Ministro da Justiça disse que a Morte de Genivaldo dos Santos, em Sergipe, trata-se apenas de um caso isolado

O ministro da Justiça, Anderson Torres, afirmou, ao participar de uma audiência pública na Comissão de Direitos Humanos da Câmara, que a morte de Genivaldo de Jesus dos Santos, ocorrida após uma violenta abordagem policial em Sergipe, há duas semanas, trata-se de um “caso isolado”.

O ministro elogiou o trabalho da Polícia Rodoviária Federal (PRF) e apontou a instituição como “uma das melhores do mundo”.

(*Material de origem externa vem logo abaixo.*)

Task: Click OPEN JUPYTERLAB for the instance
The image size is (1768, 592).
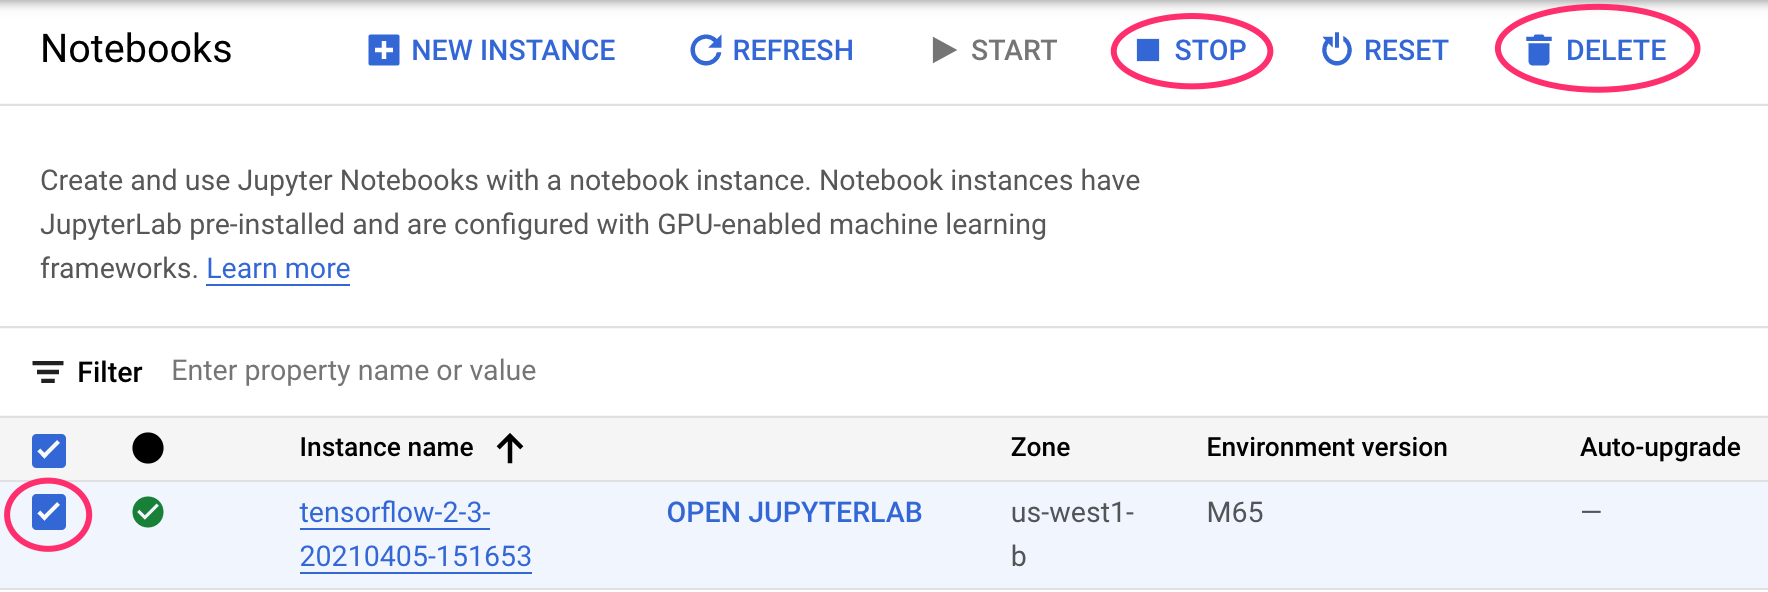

“Em relação ao fato que nós viemos aqui tratar, eu gostaria de dizer que é grave, um fato em que todas as medidas legais foram adotadas. Até o momento, tudo está correndo bem, tudo está em andamento, a Polícia Rodoviária Federal imediatamente instaurou o inquérito policial, no qual estão sendo realizados todos os procedimentos de perícia de oitiva das pessoas, enfim, tudo que o que a autoridade policial entende pertinente”, disse Torres.

Genivaldo foi vítima de abordagem violenta de agentes da PRF. Os policiais transformaram a parte de trás de uma viatura em uma espécie de “câmara de gás”, e deixaram Genivaldo trancado por dois minutos após jogarem uma bomba de gás lacrimogêneo. Os policiais não foram presos até o momento.

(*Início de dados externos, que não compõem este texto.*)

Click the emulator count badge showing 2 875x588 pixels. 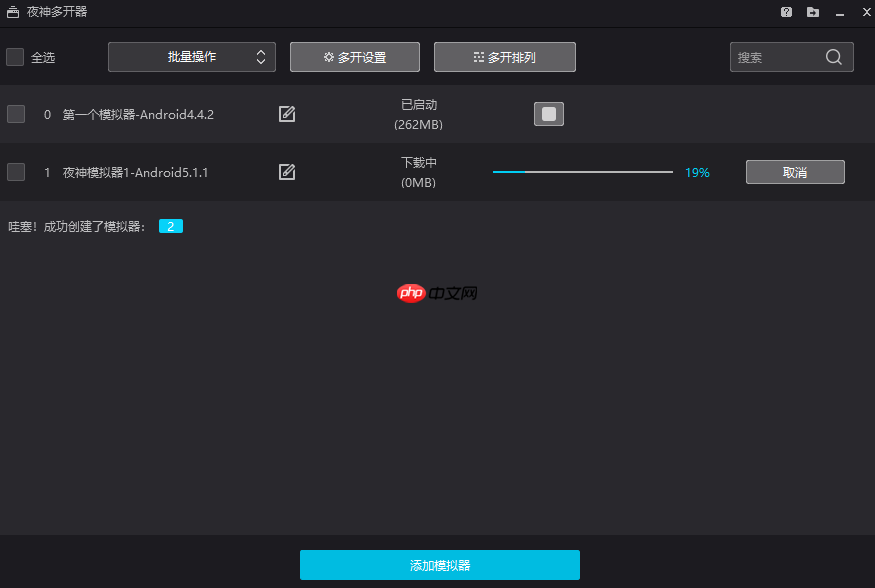click(170, 226)
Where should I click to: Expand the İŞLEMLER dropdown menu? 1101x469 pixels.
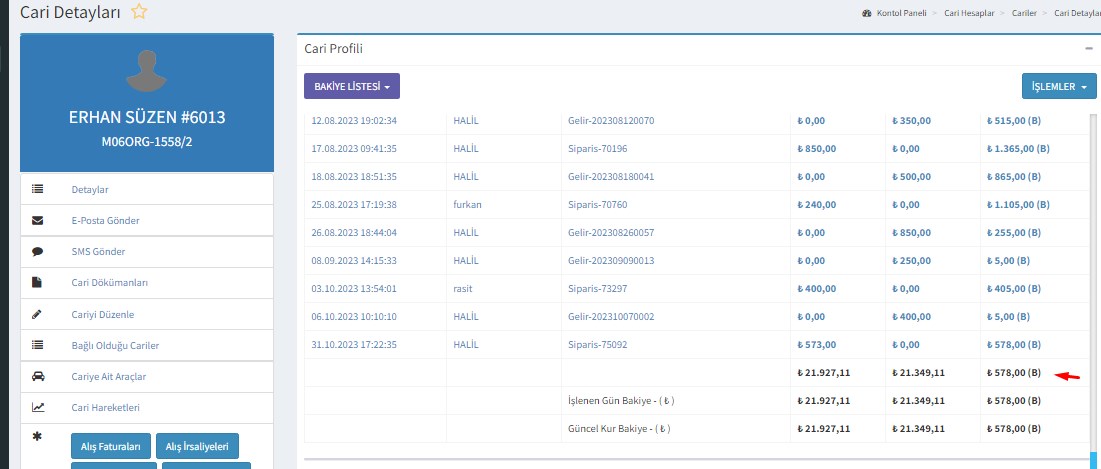(1058, 87)
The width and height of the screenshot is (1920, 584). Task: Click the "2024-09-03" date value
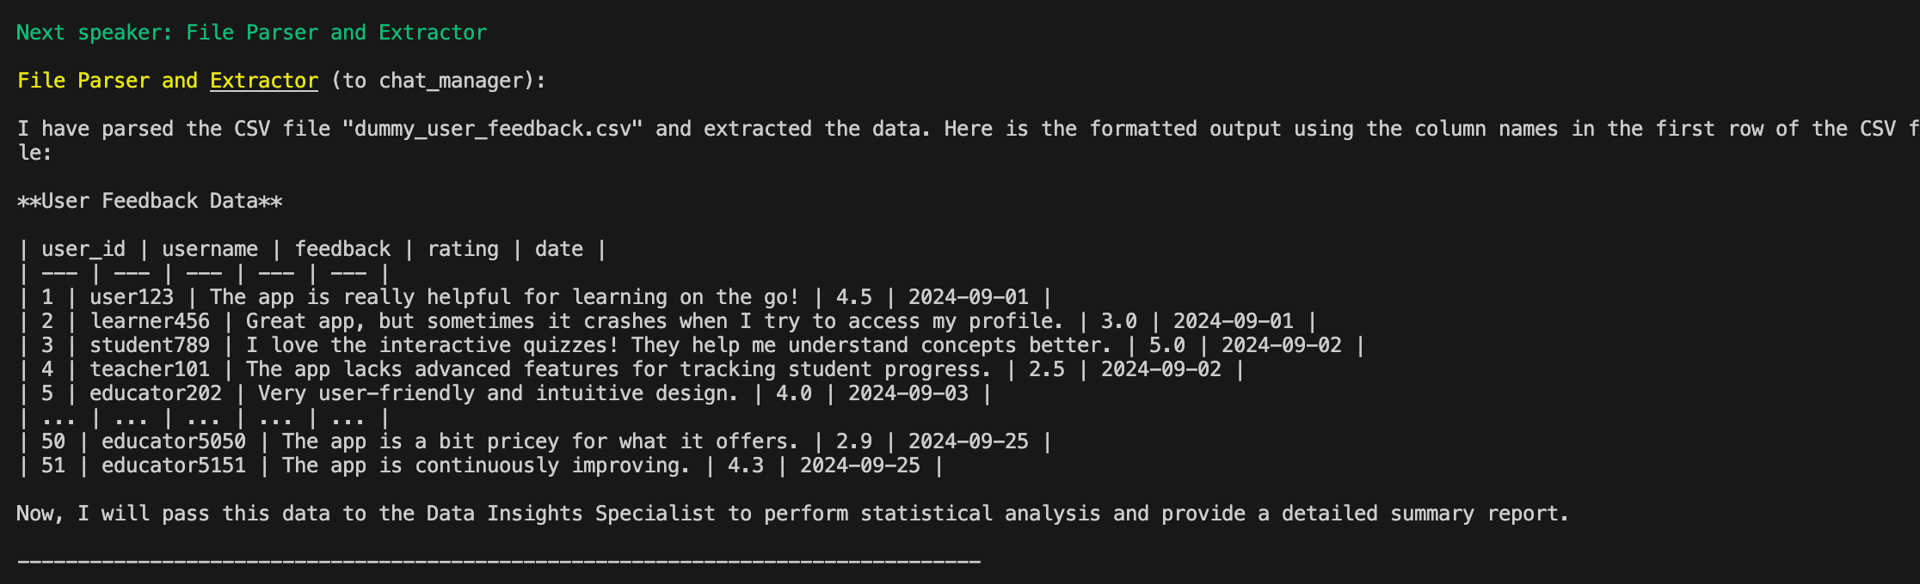pyautogui.click(x=908, y=393)
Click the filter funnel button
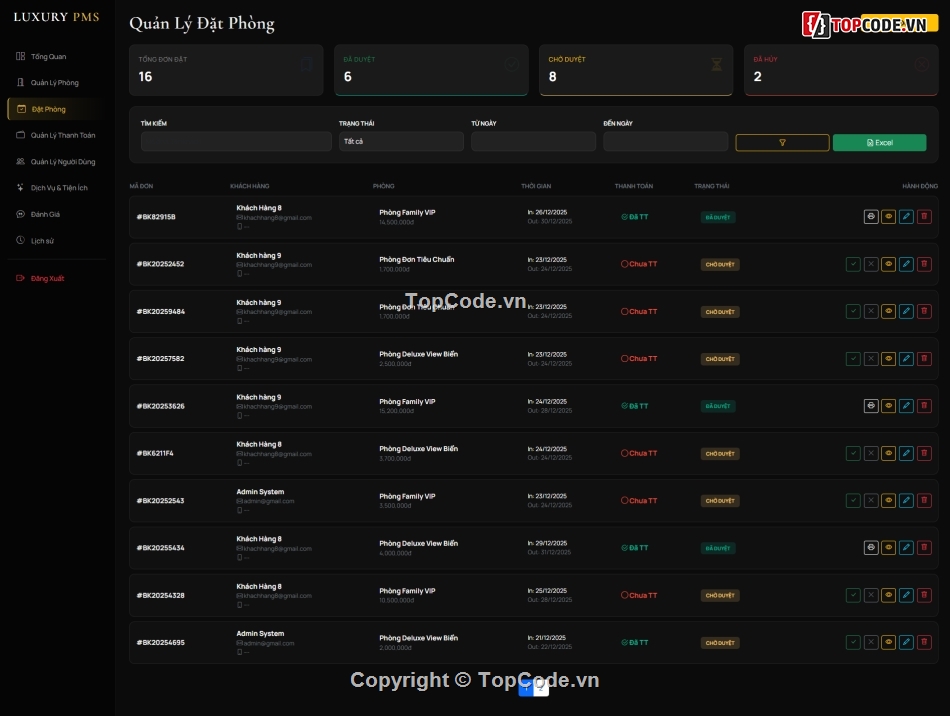The width and height of the screenshot is (950, 716). (782, 143)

Ao lado de Torres, o diretor geral da PRF, Silvinei Vasques, também esteve na audiência. Vasques apresentou números da PRF e disse que a instituição “não compactua” com crimes como o que ocorreu em Sergipe e não aprova o tipo de ação usada.

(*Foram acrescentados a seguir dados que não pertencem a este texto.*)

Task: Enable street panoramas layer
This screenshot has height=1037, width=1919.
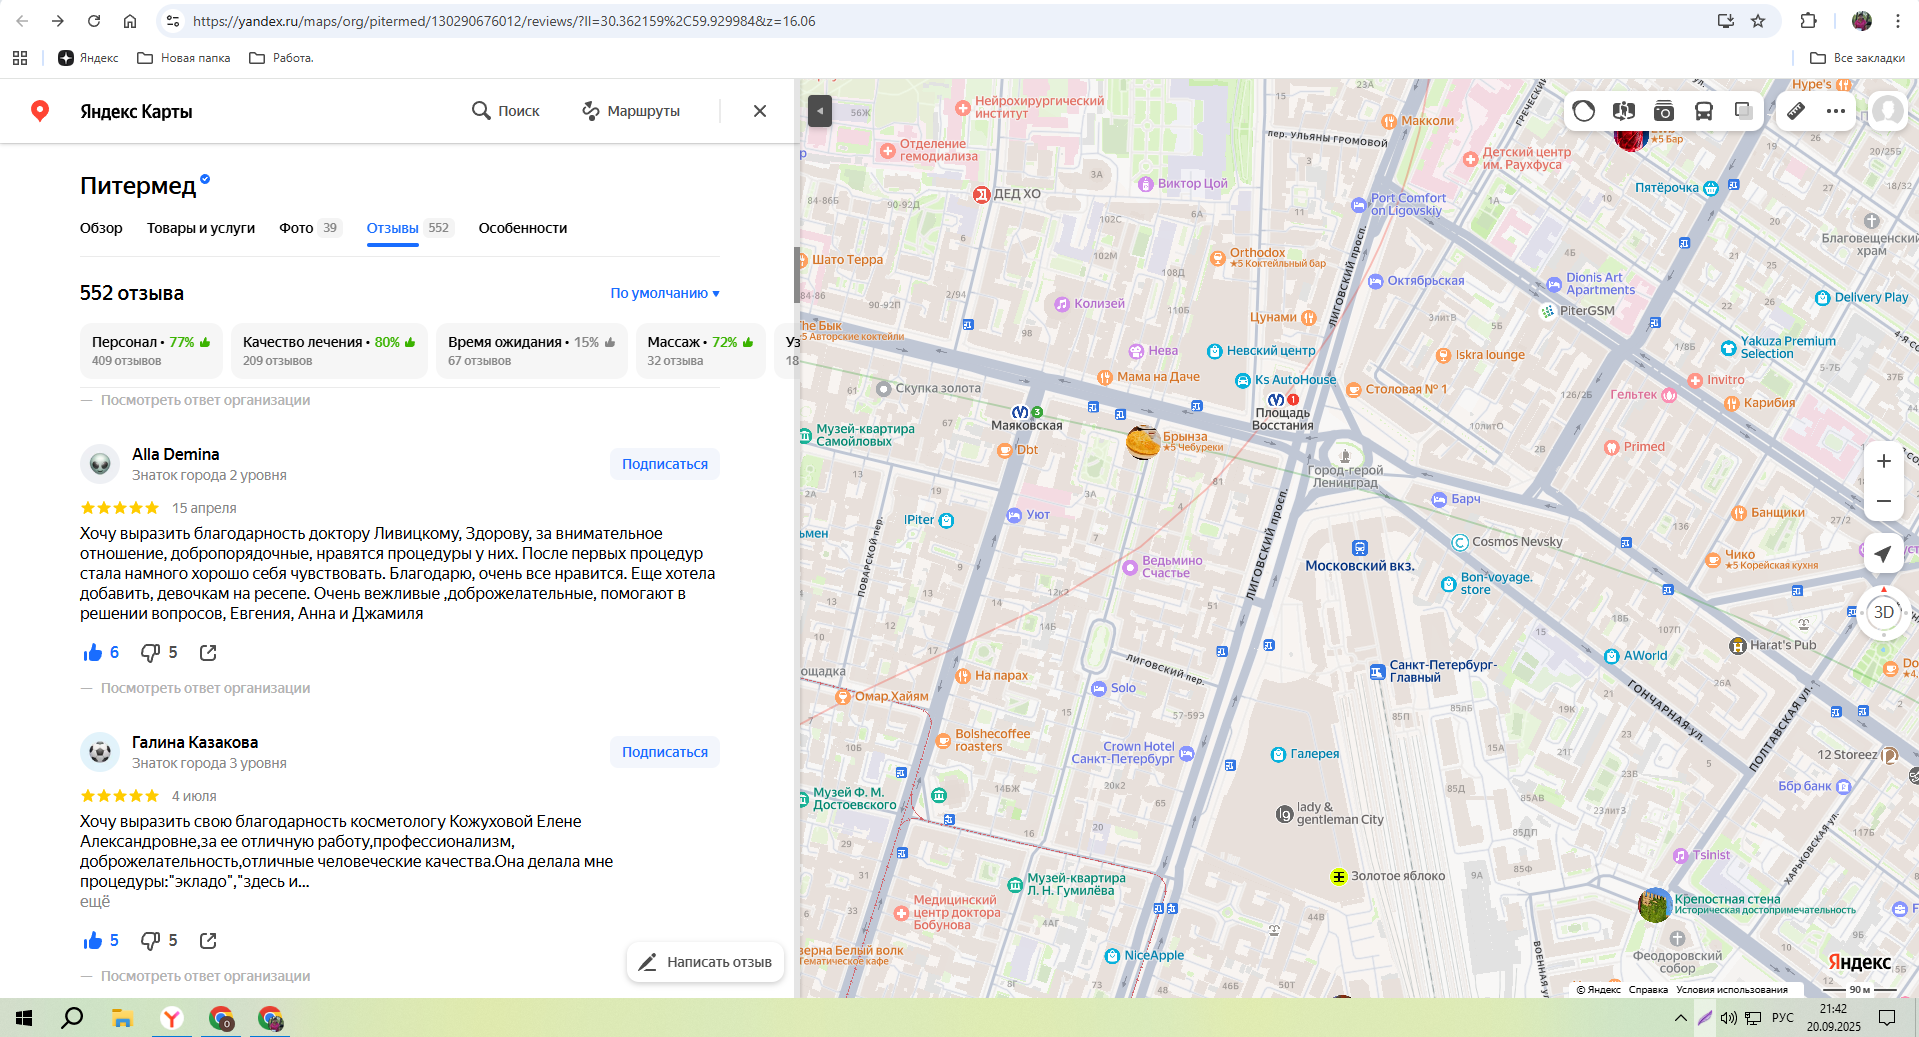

“A gente não compactua com aquilo que aconteceu em Sergipe. Nunca foi ensinado em nenhuma escola da PRF. Na nossa universidade, em nenhum curso da instituição, não ocorreu qualquer tipo de orientação para aquele procedimento. A instituição realmente entende que aquele fato é grave e vai trabalhar pra devida apuração”, disse o diretor.